EXCERPT TO READ:

You seem to be a bit unclear on how pipes work. They are handled by the OS, not the individual programs -- so if you write a Python script designed to take input data from a pipe, it should just read stdin as normal and the redirection will be handled for you. The data will be consumed as fast as they are generated; if the script consumes data more slowly than they are generated then they will be stored in a buffer.

Or are you trying to communicate between two Python scripts? If so there are better ways than through stdin and stdout.

2 Comments

Which better ways would you recommend?
@Thomas: 1) Put the data handler in a module and import it. 2) Spawn a separate process and pipe it.
0

Question 1 (reading from a pipe) has been answered by others: Just read stdin in python_script.py. The OS handles the redirection through pipes.

Question 2 (writing/reading speed) has also been answered: OS pipes are buffered, so nothing to be concerned about here.

DATA EXCERPT:

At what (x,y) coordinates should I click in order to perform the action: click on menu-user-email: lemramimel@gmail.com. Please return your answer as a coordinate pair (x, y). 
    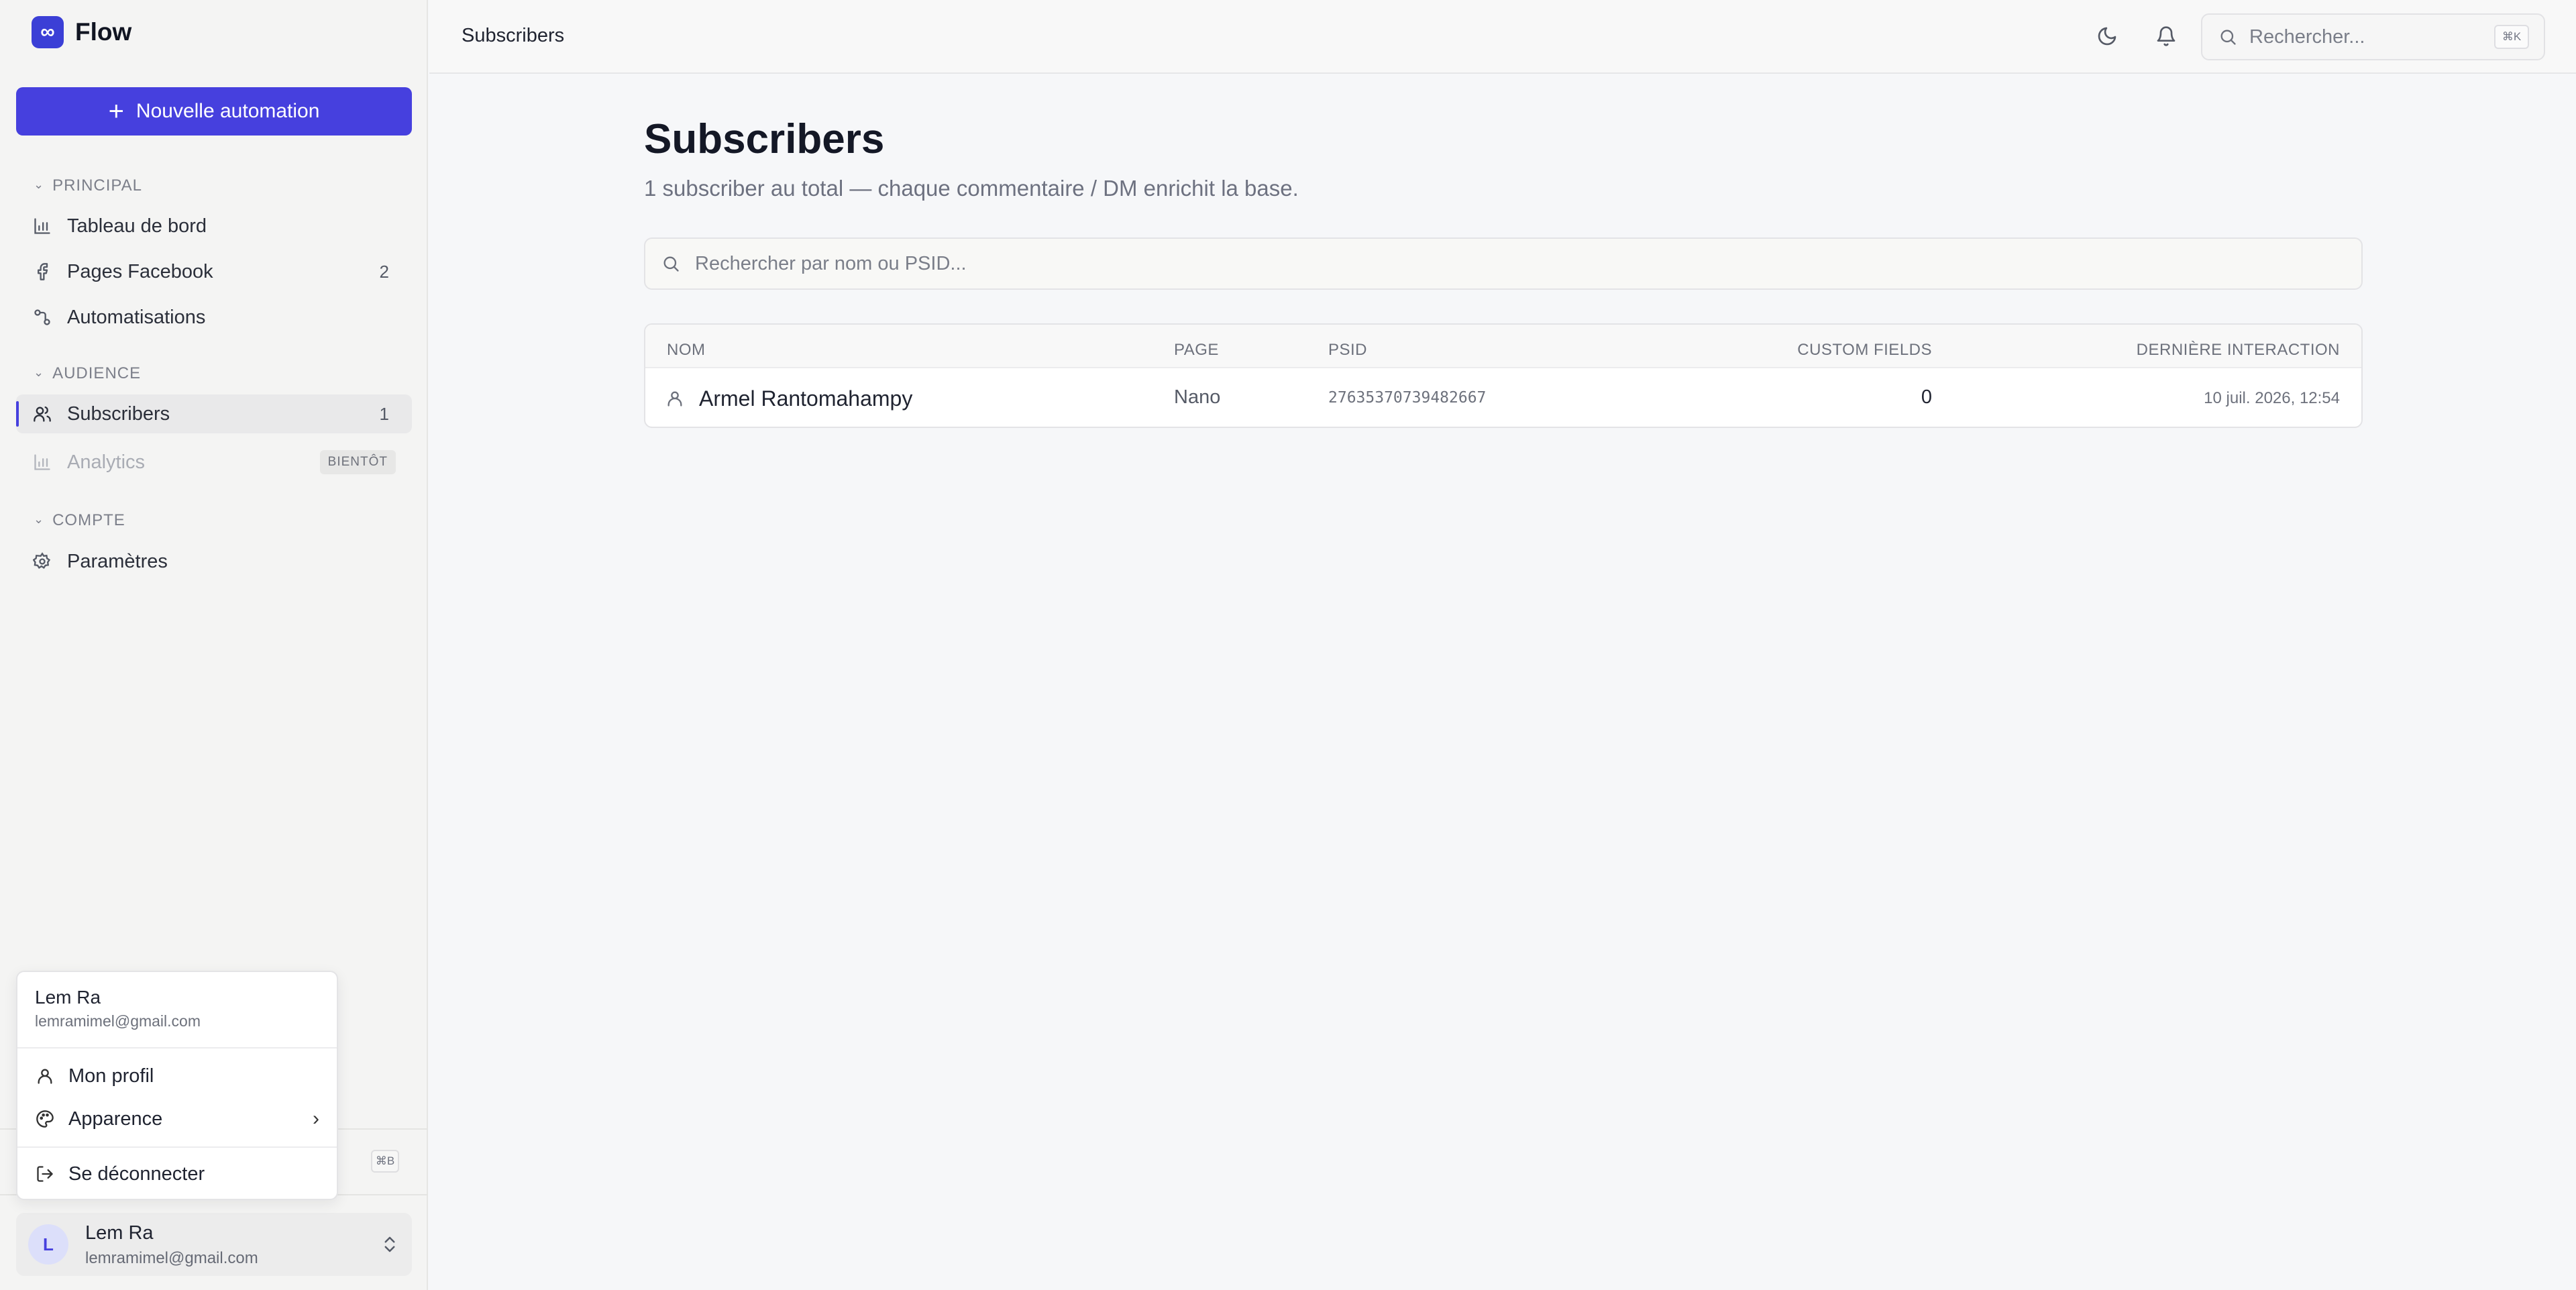
    Looking at the image, I should click on (118, 1021).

INSTRUCTIONS:
1: Revise the pipes explanation starting with "You seem to" and going on through "stdin and stdout.", putting "queue" in place of "buffer".
2: Carry on the discussion of reading piped input in Python from the point where it stops.
The data shown above plays no part in what is asked here.

EXERCISE RESPONSES:
1:
You seem to be a bit unclear on how pipes work. They are handled by the OS, not the individual programs -- so if you write a Python script designed to take input data from a pipe, it should just read stdin as normal and the redirection will be handled for you. The data will be consumed as fast as they are generated; if the script consumes data more slowly than they are generated then they will be stored in a queue.

Or are you trying to communicate between two Python scripts? If so there are better ways than through stdin and stdout.

2:
Question 3 (the stack traces): Your first program runs fine with me. - Are you really giving the whole code here?

As for subprocess.PIPE: You really only want to use this, if you start a new command from within your running Python script, so you can communicate with the child process. As you are not doing this, it is of no use to you. Pipes on the shell level don't constitute parent-child processes.

1 Comment

About the stack trace, first program is not working for me. Is sys.stdin.readline() not supported under Python 3.1? And yes these are the complete programs.